_TASK GOAL_
Reproduce each entry below verbatim.

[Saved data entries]
-- -- --
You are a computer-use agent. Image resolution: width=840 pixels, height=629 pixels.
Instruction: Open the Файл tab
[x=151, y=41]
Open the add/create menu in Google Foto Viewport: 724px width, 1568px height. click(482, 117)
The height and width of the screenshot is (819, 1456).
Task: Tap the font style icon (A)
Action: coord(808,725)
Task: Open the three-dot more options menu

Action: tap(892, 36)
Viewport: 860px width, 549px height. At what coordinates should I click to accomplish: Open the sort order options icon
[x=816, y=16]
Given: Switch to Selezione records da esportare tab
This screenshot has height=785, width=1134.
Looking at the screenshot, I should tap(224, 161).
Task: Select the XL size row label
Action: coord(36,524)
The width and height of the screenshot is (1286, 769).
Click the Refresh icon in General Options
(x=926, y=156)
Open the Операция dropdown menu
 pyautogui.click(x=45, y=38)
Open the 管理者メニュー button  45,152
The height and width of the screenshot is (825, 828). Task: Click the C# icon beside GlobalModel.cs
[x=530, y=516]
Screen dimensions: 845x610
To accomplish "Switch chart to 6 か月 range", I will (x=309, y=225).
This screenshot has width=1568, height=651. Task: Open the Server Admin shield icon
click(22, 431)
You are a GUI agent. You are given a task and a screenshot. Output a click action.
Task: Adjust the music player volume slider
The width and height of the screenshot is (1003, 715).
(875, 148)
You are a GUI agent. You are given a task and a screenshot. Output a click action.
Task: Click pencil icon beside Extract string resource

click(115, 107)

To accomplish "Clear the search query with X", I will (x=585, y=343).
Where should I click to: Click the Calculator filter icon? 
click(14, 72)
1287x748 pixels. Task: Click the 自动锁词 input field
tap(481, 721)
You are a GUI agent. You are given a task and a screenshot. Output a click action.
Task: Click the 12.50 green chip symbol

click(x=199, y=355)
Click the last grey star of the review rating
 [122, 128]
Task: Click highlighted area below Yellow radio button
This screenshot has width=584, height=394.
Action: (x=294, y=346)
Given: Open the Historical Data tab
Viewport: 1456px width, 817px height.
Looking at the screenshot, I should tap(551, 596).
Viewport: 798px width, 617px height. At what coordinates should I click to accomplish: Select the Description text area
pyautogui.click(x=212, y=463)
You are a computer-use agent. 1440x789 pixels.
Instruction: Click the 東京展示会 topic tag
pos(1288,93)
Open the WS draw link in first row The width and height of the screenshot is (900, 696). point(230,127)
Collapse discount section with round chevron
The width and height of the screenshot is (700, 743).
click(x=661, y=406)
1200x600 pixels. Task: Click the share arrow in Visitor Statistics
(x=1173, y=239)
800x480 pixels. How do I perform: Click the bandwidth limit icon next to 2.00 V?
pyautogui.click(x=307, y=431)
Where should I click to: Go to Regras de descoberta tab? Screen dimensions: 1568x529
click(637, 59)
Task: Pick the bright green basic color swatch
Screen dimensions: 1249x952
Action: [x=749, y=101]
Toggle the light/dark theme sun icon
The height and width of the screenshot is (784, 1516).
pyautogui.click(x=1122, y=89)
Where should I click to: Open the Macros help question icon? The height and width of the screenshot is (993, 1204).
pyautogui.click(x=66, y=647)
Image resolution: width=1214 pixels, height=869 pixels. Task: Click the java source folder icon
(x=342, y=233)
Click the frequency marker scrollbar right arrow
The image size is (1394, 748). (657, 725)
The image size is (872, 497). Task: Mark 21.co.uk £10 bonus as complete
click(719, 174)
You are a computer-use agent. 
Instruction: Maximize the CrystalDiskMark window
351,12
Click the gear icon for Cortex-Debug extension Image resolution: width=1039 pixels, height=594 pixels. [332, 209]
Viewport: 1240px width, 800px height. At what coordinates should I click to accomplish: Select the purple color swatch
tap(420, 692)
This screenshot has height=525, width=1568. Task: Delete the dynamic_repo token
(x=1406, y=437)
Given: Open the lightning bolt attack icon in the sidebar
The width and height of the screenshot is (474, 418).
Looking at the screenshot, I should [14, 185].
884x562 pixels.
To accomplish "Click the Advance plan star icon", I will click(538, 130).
-- -- --
_PROBLEM SOLUTION_
You are a computer-use agent. Image resolution: width=840 pixels, height=629 pixels.
Instruction: Open the Файл tab
[x=151, y=41]
Open the add/create menu in Google Foto Viewport: 724px width, 1568px height. click(482, 117)
The height and width of the screenshot is (819, 1456).
Task: Tap the font style icon (A)
Action: coord(808,725)
Task: Open the three-dot more options menu

Action: tap(892, 36)
Viewport: 860px width, 549px height. At what coordinates should I click to accomplish: Open the sort order options icon
[x=816, y=16]
Given: Switch to Selezione records da esportare tab
This screenshot has height=785, width=1134.
Looking at the screenshot, I should tap(224, 161).
Task: Select the XL size row label
Action: coord(36,524)
The width and height of the screenshot is (1286, 769).
Click the Refresh icon in General Options
(x=926, y=156)
Open the Операция dropdown menu
 pyautogui.click(x=45, y=38)
Open the 管理者メニュー button  45,152
The height and width of the screenshot is (825, 828). Task: Click the C# icon beside GlobalModel.cs
[x=530, y=516]
Screen dimensions: 845x610
To accomplish "Switch chart to 6 か月 range", I will (x=309, y=225).
This screenshot has width=1568, height=651. Task: Open the Server Admin shield icon
click(22, 431)
You are a GUI agent. You are given a task and a screenshot. Output a click action.
Task: Adjust the music player volume slider
The width and height of the screenshot is (1003, 715).
(875, 148)
You are a GUI agent. You are given a task and a screenshot. Output a click action.
Task: Click pencil icon beside Extract string resource

click(115, 107)

To accomplish "Clear the search query with X", I will (x=585, y=343).
Where should I click to: Click the Calculator filter icon? 
click(14, 72)
1287x748 pixels. Task: Click the 自动锁词 input field
tap(481, 721)
You are a GUI agent. You are given a task and a screenshot. Output a click action.
Task: Click the 12.50 green chip symbol

click(x=199, y=355)
Click the last grey star of the review rating
 [122, 128]
Task: Click highlighted area below Yellow radio button
This screenshot has width=584, height=394.
Action: (x=294, y=346)
Given: Open the Historical Data tab
Viewport: 1456px width, 817px height.
Looking at the screenshot, I should tap(551, 596).
Viewport: 798px width, 617px height. At what coordinates should I click to accomplish: Select the Description text area
pyautogui.click(x=212, y=463)
You are a computer-use agent. 1440x789 pixels.
Instruction: Click the 東京展示会 topic tag
pos(1288,93)
Open the WS draw link in first row The width and height of the screenshot is (900, 696). point(230,127)
Collapse discount section with round chevron
The width and height of the screenshot is (700, 743).
click(x=661, y=406)
1200x600 pixels. Task: Click the share arrow in Visitor Statistics
(x=1173, y=239)
800x480 pixels. How do I perform: Click the bandwidth limit icon next to 2.00 V?
pyautogui.click(x=307, y=431)
Where should I click to: Go to Regras de descoberta tab? Screen dimensions: 1568x529
click(637, 59)
Task: Pick the bright green basic color swatch
Screen dimensions: 1249x952
Action: [x=749, y=101]
Toggle the light/dark theme sun icon
The height and width of the screenshot is (784, 1516).
pyautogui.click(x=1122, y=89)
Where should I click to: Open the Macros help question icon? The height and width of the screenshot is (993, 1204).
pyautogui.click(x=66, y=647)
Image resolution: width=1214 pixels, height=869 pixels. Task: Click the java source folder icon
(x=342, y=233)
Click the frequency marker scrollbar right arrow
The image size is (1394, 748). (657, 725)
The image size is (872, 497). Task: Mark 21.co.uk £10 bonus as complete
click(719, 174)
You are a computer-use agent. 
Instruction: Maximize the CrystalDiskMark window
351,12
Click the gear icon for Cortex-Debug extension Image resolution: width=1039 pixels, height=594 pixels. [332, 209]
Viewport: 1240px width, 800px height. At what coordinates should I click to accomplish: Select the purple color swatch
tap(420, 692)
This screenshot has height=525, width=1568. Task: Delete the dynamic_repo token
(x=1406, y=437)
Given: Open the lightning bolt attack icon in the sidebar
The width and height of the screenshot is (474, 418).
Looking at the screenshot, I should [14, 185].
884x562 pixels.
To accomplish "Click the Advance plan star icon", I will click(538, 130).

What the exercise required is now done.